全面解析食品组分化学信息是准确判定质量的基础。近年来,国内外逐渐采用仪器分析结合化学计量学的方式进行食品质量判定[6-8],常用的仪器分析技术包括色谱[4]、质谱[9]、光谱[10]、电子传感技术[11]等。其中气相色谱结合质谱法(gas chromatography-mass spectrometry,GC-MS)具有较高的分离能力和对未知化合物的鉴定能力,目前被广泛应用于酒类饮料的掺假识别[12]、年份酒鉴定[13]等。在酒类饮料分析中样品前处理手段的选择是决定GC-MS分析数据质量的重要因素[14]。顶空固相微萃取技术(head space-solid phase microextraction,HS-SPME)因其具有选择性高、灵敏度高、无需溶剂、样品量低及检测快速的特点,是食品挥发性组分分析的最常用技术[15]。但近年来的应用实践发现,SPME萃取头吸附容量不足很大程度上限制了对样品中微量组分的分析效果[16]。针对这一问题,最近开发出的SPME Arrow萃取头提高了萃取涂层的厚度[19],萃取体积比传统SPME高24倍,更有利于样品中微量组分的分离提取。利用HS-SPME-Arrow结合GC-MS可以较为全面地对白酒中的微量挥发性组分进行定性和定量分析。随着分析方法的发展,我们可以获得大量的分析数据,化学计量学作为一种通过处理多元数据集并从中提取有用信息的方法，是一种处理数据的有效手段,目前已成功应用于食品分析研究[17-18]。将不同等级原酒中的微量组分含量进行适当的化学计量学分析,预期可以提取出原酒等级区分的更多有效信息,进而构建准确判别模型。

本研究以不同等级的小曲清香型原酒为例,全面解析挥发性组分及含量,分析了不同等级原酒挥发性组分间的差异,利用其组分含量差异特征,构建了准确判别原酒等级的模型,以期为白酒品质等级评价标准化科学化提供理论依据。

1 材料与方法

1.1 材料与仪器

1.1.1 仪器

GC 7890B-MSD 5975气相色谱质谱联用仪、CTC多功能自动进样器、Millipore-Q超纯水系统。

1.1.2 试剂

无水乙醇(色谱纯),上海安谱科学仪器公司；C6～C30正构烷烃标准品、化合物定性及定量时所用标准品,均为色谱纯,Sigma-Aldrich 公司；NaCl(分析纯),上海国药集团。实验用水均为煮沸 5 min 后冷却至室温的超纯水。

1.1.3 实验材料

本研究所用68个不同等级小曲清香型白酒原酒样品由劲牌有限公司提供,采用机械化新工艺生产,酒精度为63%～65%(体积分数),生产时间为2020年。

1.2 试验方法

1.2.1 小曲清香型原酒等级评定

组织7位具备国家二级品酒师以上资格的专业评酒员进行原酒样品香气品质的分级,每个品酒员保持相对独立的条件下,对各个白酒样品进行等级评价。

1.2.2 小曲清香型原酒挥发性组分解析

HS-SPME-Arrow提取样品中挥发性组分：称取1.5 g NaCl,准确量取5 mL使用超纯水稀释至10%(体积分数)的酒样于顶空瓶中,用带PTFE/蓝色硅胶隔垫的空心磁性金属盖密封。使用CTC公司多功能自动进样系统(PAL)进行顶空固相微萃取。萃取过程如下：采用120 μm DVB/CAR/PDMS三相Arrow萃取头,萃取温度50 ℃,样品平衡时间5 min,萃取时间50 min,乳化器转速500 r/min。萃取结束后将萃取头置于GC进样口在250 ℃下解吸附5 min,进行GC-MS检测分析。

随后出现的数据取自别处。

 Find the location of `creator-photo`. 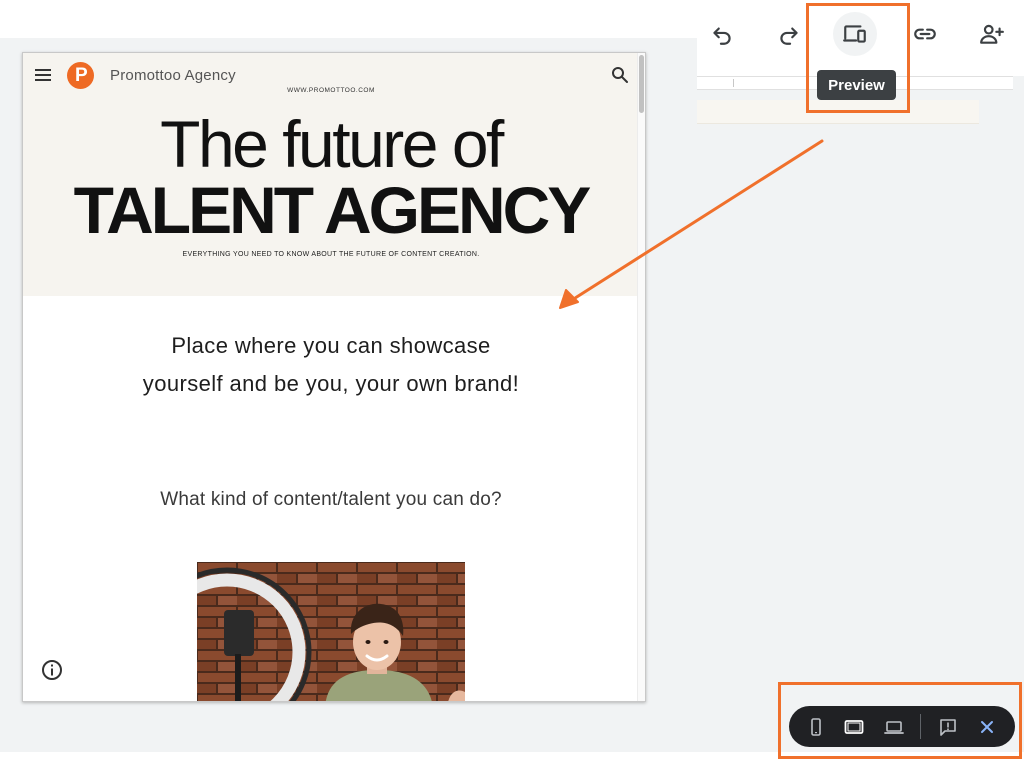

creator-photo is located at coordinates (331, 632).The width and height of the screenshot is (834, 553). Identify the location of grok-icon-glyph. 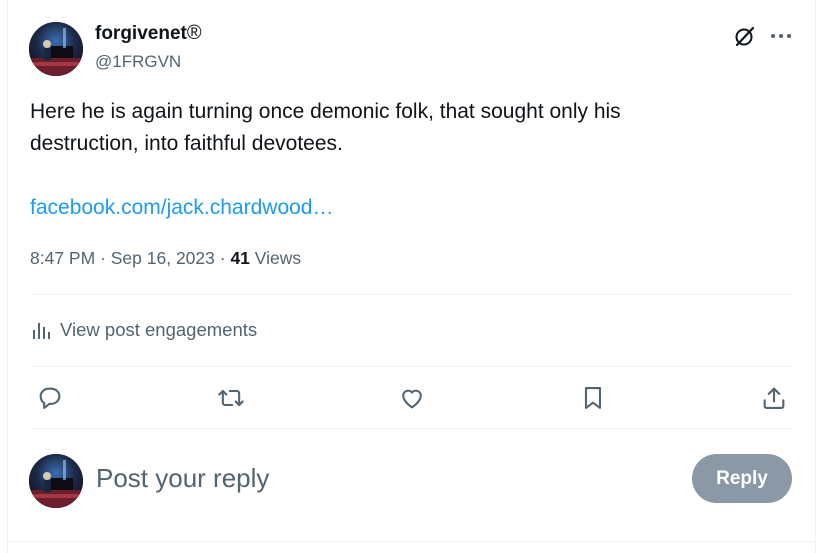
(745, 36).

GC条件：进样口与检测器温度均为250 ℃,载气为高纯He,流速为1 mL/min,进样模式为不分流进样,色谱柱采用DB-FFAP(60 m×0.32 mm×0.25 μm)。升温程序：起始温度40 ℃,保持2 min后,以4 ℃/min的速度升温至150 ℃,保持2 min,再以6 ℃/min的速度升温至230 ℃,保持5 min。

MS条件：以EI电离源为离子源,电离能量70 eV,离子源温度230 ℃,扫描范围35.00～350.00 amu。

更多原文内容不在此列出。